Updated: Sep 16, 2020

My bone broth of Waipara

There is no aroma more fulfilling then that of food cooking in the kitchen that reminds us of days of old. The scintillating steam of pork bones or bacon bones being boiled fills the home of rich nostalgic memories of mum and dad and grandparents. It’s warming for the soul and makes us feel good.

It makes us feel good because of the memories that the smell holds for us. The smell can take us back in time to days of warmth and cosiness by the fire. Days of feeling safe and warm in the comfort of our childhood homes surrounded by whanau. We remember how we used to and wild as children and everything was magical. We listened to the sound of what was happening in the kitchen as everyone participated in preparing the meal.

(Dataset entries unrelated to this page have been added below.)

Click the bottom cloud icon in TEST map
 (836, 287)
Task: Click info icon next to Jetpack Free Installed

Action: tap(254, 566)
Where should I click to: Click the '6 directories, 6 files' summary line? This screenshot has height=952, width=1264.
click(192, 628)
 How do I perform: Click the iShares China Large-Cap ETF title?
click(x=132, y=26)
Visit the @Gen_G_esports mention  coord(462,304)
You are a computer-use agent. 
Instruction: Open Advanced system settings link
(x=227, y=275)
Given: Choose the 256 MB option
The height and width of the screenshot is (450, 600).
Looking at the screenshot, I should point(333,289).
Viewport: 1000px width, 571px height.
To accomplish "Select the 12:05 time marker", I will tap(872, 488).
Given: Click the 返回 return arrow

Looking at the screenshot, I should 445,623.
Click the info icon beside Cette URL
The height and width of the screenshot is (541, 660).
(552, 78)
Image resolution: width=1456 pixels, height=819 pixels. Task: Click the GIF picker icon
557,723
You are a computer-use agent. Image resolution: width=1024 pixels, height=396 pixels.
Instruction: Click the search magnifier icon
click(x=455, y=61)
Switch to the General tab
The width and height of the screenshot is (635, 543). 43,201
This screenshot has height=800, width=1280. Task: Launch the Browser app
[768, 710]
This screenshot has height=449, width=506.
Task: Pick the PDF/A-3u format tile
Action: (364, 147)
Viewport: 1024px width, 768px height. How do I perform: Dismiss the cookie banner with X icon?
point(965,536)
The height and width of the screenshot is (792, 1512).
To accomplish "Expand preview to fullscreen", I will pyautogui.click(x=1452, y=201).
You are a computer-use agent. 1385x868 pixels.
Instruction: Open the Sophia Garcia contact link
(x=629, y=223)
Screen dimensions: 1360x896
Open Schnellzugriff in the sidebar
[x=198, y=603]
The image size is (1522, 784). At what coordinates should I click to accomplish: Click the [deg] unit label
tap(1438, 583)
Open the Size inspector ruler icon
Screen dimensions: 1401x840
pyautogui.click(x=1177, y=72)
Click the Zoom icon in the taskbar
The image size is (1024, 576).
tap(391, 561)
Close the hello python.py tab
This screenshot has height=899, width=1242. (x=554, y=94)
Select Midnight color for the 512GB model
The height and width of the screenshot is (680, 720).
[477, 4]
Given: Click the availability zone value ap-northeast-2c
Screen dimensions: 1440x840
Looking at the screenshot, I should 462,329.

I remember my mum would make a boil up with watercress or pūhā. Mum and dad would often go and harvest watercress in local spots around our town and I would go with them. They had about 3 places where they would go and harvest, and once we had enough for the weekend we would head back home. It was not surprising to see whanau in the same spots harvesting so it was quite a sociable event. It was a familiar site to see mum (and others) in the market garden next door bending over and picking pūhā. It's a celebrated ritual and I miss seeing that. I miss seeing the shape and silhouette of that memorable landscape.

Indigenous pūhā

It's a struggle to show our younger ones the importance of our native greens. The wild,iron-rich greens that we added to our bone broth. Just like the indigenous Pūhā that struggles to grow against the more exotic, faster growing sow thistles, it's in decline.

I can recall the aroma that filled our little kitchen when the boil up was cooking. For me, the best part of the boil-up was the juice. We called it Waipara but there are lots of different names for it. Waipara is what my father called it, and it's what his parents called it . The juice is absolutely delicious. It has the most wonderful taste and I could'nt get enough of it. It was rongoā for my bones.

Now I am making it and I try to keep to the way my mother cooked it and achieve the same flavour and aroma.

The Benefits of Bone Broth

The magic in the bone broth is in the cooking of the bones. The idea is to cook the bones for a long period of time to extract the marrow. It is in the marrow where all the nutrition and healthy benefits lie. Bone broths provide building blocks for the rapidly growing cells of the gut lining and they have a soothing effect on any areas of inflammation in the gut. 

The joint tissue cooks down and dissolves into the broth.  Joint building blocks like gelatin and chondroitin sulfate (which are sold as expensive supplements to treat and prevent osteoarthritis) are readily available in bone broth, easily absorbed by our bodies and are quickly used to rebuild and repair our connective tissue, which includes joints, tendons and ligaments. The longer bones are cooked, the softer they become and the more minerals they release into broth.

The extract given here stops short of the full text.